Data provided:

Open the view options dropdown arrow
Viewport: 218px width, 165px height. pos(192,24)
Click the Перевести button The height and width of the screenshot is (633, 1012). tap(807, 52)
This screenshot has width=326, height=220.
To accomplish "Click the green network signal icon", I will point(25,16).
* * *
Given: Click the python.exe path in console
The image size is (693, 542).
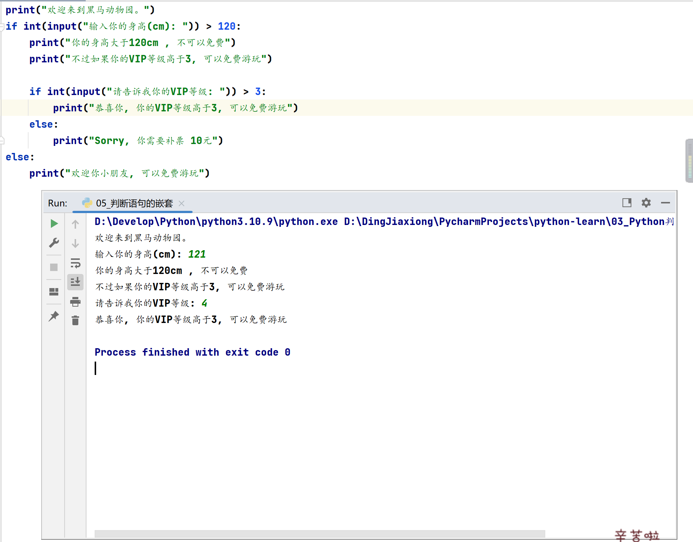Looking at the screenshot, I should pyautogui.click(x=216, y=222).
--
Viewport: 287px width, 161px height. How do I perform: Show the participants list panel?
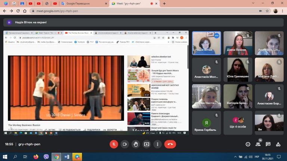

Action item: All lines above between those holding "Open the view options dropdown arrow" and "This screenshot has width=326, height=220.", inclusive, must be set down unchanged, and no other line may be included.

Task result:
Open the view options dropdown arrow
Viewport: 218px width, 165px height. pos(192,24)
Click the Перевести button The height and width of the screenshot is (633, 1012). tap(807, 52)
This screenshot has width=326, height=220.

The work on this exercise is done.